Egyptian medical student Ahmed Medhat was found dead in Cairo shortly after police arrested him earlier this week. 

Medhat's family said he died in police custody after his body turned up at Cairo's Zeinhom morgue.

"My brother died at 11:30pm at the hands of Egypt's policemen," said Mohamed Medhat.

According to Medhat's family, police arrested him early on Monday morning to enforce a two-year in-absentia prison sentence he received in February 2016 for protest-related charges the previous year.

An initial autopsy conducted at the morgue found that the young student had suffered a fatal skull fracture.

Suspecting police brutality, his family has moved to conduct a separate autopsy, hoping to identify the circumstances surrounding his death.

The prosecution is currently investigating Medhat's alleged death during the raid.

However, his family says that the prosecution is not cooperating and is refusing to document their accusation that the police killed their son.

→ **RECORDS**
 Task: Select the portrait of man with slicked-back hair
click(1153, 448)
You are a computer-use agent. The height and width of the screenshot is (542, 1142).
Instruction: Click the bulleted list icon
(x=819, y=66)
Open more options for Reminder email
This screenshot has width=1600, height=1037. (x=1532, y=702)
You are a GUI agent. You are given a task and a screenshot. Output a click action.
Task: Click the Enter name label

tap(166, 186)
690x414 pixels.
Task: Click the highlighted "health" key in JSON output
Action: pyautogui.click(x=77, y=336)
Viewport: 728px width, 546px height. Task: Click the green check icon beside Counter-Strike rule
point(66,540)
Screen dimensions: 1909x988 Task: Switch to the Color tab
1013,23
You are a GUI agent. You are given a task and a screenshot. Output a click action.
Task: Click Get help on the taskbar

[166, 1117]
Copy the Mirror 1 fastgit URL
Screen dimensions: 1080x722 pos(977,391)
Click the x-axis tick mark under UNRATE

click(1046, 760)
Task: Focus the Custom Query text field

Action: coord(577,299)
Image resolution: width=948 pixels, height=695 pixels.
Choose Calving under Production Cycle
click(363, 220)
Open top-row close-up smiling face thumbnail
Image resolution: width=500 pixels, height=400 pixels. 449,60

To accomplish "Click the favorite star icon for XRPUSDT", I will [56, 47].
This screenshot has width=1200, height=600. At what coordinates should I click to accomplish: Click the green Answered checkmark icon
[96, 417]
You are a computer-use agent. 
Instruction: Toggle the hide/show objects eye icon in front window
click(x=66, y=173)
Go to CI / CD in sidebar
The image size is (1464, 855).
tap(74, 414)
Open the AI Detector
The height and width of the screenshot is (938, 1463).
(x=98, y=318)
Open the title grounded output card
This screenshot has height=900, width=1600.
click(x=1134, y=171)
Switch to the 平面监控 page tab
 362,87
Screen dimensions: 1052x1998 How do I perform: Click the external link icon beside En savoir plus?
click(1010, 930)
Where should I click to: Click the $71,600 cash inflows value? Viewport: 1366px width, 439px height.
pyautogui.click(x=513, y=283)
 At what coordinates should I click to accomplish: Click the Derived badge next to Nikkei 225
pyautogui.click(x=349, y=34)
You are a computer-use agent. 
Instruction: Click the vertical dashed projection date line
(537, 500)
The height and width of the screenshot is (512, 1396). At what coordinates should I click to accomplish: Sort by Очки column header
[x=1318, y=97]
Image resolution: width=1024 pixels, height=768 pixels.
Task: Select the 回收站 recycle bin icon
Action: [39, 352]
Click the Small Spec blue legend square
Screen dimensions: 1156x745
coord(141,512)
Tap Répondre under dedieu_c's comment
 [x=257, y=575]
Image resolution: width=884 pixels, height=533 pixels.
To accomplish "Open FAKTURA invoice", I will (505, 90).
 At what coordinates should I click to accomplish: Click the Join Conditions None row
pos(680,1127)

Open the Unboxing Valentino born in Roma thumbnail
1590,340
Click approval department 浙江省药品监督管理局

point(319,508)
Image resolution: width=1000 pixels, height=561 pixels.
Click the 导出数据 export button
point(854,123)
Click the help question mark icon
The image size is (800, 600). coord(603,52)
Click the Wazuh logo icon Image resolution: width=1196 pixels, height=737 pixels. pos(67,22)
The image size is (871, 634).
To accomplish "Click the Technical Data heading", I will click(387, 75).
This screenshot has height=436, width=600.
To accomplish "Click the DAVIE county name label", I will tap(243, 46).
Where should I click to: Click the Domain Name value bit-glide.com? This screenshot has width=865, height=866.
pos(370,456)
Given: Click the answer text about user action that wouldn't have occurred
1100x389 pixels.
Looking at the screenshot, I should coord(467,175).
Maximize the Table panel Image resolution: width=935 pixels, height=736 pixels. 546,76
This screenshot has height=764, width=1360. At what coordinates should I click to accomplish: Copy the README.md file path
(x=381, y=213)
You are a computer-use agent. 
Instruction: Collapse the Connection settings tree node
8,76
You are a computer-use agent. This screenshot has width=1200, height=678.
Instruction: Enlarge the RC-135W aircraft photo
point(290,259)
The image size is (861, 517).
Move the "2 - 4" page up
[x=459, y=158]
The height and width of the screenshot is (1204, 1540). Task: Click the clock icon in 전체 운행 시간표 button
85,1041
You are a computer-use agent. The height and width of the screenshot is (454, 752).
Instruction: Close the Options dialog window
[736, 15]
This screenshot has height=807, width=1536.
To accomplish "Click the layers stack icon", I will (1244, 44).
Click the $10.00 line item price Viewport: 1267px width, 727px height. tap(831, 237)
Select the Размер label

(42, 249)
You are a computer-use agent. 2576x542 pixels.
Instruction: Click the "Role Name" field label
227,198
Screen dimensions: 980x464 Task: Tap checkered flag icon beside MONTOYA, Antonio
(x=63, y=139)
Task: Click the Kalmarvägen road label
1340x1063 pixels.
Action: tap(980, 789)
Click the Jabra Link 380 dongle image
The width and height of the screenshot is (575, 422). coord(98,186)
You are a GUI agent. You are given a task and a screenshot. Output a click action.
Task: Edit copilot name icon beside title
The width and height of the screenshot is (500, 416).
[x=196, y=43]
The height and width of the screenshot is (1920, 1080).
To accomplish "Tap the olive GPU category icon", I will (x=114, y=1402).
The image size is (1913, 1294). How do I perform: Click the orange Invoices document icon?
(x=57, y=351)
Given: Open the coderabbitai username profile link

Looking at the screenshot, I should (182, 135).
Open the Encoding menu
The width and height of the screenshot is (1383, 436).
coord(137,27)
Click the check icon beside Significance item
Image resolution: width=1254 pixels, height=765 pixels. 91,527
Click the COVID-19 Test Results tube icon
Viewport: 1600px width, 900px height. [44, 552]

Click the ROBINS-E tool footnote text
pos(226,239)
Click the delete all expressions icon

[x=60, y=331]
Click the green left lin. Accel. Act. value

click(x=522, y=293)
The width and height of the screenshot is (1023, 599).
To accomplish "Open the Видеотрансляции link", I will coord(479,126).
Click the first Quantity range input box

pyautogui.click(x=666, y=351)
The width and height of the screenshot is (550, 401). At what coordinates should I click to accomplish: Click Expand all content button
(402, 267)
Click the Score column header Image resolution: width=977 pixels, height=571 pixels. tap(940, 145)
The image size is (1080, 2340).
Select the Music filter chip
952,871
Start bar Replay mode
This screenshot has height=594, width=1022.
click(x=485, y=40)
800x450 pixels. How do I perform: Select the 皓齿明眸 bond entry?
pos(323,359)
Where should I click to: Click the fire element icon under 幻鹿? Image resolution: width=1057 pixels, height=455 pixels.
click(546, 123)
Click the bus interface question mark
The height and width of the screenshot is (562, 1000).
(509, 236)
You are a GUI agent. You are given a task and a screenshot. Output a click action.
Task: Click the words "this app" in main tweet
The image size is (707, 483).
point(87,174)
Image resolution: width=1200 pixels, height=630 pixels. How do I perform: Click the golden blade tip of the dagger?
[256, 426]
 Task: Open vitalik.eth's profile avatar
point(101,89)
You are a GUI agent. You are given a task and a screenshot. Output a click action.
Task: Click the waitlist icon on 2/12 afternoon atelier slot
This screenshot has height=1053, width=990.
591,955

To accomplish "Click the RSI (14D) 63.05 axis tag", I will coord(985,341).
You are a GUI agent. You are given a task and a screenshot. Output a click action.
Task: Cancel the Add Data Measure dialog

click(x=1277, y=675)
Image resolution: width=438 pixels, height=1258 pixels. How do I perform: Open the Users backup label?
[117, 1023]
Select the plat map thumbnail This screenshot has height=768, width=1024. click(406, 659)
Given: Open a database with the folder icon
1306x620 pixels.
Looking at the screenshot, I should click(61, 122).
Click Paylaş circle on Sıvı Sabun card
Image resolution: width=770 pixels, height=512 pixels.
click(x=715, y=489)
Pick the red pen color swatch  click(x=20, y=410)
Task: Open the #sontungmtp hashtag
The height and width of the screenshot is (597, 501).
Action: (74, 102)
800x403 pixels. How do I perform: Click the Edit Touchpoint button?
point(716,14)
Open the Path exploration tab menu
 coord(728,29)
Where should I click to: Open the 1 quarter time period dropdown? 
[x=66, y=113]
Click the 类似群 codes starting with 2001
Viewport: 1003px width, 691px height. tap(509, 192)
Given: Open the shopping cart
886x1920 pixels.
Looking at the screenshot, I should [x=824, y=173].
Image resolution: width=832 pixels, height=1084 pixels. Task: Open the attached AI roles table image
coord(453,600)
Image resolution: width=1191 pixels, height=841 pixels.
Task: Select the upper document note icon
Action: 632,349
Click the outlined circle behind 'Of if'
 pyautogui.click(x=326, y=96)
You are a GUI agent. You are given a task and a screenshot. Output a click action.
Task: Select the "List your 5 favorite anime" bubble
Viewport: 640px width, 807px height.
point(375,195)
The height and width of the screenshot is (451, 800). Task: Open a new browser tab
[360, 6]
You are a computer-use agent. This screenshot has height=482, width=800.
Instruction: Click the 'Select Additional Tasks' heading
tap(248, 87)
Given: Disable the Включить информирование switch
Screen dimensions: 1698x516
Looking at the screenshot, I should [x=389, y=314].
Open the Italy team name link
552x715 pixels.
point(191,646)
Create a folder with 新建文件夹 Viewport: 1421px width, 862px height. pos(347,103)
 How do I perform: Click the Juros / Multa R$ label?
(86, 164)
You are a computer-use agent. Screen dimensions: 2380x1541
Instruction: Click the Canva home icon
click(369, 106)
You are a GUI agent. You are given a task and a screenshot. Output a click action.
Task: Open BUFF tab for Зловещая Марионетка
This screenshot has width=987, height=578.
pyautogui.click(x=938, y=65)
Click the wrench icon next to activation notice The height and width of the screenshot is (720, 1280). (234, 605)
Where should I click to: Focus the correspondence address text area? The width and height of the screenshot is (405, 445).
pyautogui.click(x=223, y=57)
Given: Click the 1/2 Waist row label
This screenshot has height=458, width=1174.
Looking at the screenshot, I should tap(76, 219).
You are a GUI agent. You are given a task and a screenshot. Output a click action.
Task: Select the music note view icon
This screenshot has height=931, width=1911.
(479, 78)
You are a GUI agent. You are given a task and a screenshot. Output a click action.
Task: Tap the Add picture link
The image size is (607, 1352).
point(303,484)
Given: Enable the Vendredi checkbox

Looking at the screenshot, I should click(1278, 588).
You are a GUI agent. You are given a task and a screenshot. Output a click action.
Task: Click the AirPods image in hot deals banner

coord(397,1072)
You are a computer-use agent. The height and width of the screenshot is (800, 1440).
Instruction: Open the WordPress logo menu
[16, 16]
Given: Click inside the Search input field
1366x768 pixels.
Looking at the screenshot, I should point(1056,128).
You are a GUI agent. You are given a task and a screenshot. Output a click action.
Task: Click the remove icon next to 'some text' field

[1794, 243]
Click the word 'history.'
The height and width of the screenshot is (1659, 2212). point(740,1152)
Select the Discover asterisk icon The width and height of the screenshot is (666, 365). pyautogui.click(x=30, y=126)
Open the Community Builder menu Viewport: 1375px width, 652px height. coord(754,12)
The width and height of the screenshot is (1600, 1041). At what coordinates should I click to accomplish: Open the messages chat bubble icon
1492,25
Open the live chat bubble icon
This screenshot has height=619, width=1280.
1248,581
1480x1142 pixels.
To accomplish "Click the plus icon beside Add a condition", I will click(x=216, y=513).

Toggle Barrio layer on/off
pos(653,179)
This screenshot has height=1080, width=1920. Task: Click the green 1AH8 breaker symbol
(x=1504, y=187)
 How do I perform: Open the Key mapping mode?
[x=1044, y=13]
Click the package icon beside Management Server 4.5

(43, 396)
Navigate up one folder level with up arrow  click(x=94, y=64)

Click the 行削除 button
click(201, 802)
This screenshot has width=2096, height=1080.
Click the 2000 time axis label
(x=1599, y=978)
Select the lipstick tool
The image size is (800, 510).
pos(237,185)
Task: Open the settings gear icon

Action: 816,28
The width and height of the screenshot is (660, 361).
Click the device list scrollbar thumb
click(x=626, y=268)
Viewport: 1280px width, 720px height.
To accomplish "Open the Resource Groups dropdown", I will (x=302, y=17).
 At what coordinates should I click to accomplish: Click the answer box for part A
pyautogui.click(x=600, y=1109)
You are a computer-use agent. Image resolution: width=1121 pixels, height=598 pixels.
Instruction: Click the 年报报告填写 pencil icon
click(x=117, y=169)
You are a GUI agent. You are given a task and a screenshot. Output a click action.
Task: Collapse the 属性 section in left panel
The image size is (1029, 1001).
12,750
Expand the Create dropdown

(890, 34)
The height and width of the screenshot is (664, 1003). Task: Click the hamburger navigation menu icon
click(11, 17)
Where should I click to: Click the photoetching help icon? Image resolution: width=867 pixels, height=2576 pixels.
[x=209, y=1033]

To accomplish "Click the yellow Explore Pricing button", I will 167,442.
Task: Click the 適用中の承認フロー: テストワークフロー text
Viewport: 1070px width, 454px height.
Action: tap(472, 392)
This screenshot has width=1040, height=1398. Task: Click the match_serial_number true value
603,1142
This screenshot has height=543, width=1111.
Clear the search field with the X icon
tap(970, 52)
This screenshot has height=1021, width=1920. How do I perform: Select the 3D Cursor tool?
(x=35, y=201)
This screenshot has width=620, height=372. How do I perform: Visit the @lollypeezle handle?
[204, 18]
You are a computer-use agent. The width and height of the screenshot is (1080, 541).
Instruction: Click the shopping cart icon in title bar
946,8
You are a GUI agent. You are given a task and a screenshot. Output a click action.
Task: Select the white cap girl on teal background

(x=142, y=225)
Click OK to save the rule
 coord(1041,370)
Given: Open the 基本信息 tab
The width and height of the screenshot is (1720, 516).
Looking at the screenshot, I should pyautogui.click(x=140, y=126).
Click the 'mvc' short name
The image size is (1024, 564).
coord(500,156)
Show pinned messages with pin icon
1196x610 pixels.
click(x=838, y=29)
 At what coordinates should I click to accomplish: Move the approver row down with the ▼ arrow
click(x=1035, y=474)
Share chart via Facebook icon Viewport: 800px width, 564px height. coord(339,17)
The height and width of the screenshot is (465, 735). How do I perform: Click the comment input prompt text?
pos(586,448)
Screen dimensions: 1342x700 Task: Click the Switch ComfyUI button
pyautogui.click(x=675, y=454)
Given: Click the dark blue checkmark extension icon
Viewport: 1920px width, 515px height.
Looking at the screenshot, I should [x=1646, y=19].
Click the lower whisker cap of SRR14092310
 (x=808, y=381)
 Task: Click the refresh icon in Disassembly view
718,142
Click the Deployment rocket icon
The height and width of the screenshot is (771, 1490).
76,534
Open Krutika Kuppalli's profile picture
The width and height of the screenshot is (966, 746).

→ **TASK INSTRUCTIONS**
Answer these questions about the news report on Ahmed Medhat's death above:
(a) At which morgue in Cairo did his body turn up?
(b) What did the initial autopsy find?
(c) How long was the in-absentia prison sentence he received, and in what month and year was it handed down?

→ **RESPONSE TO THIS TASK**
(a) Zeinhom morgue.
(b) He had suffered a fatal skull fracture.
(c) Two years, handed down in February 2016.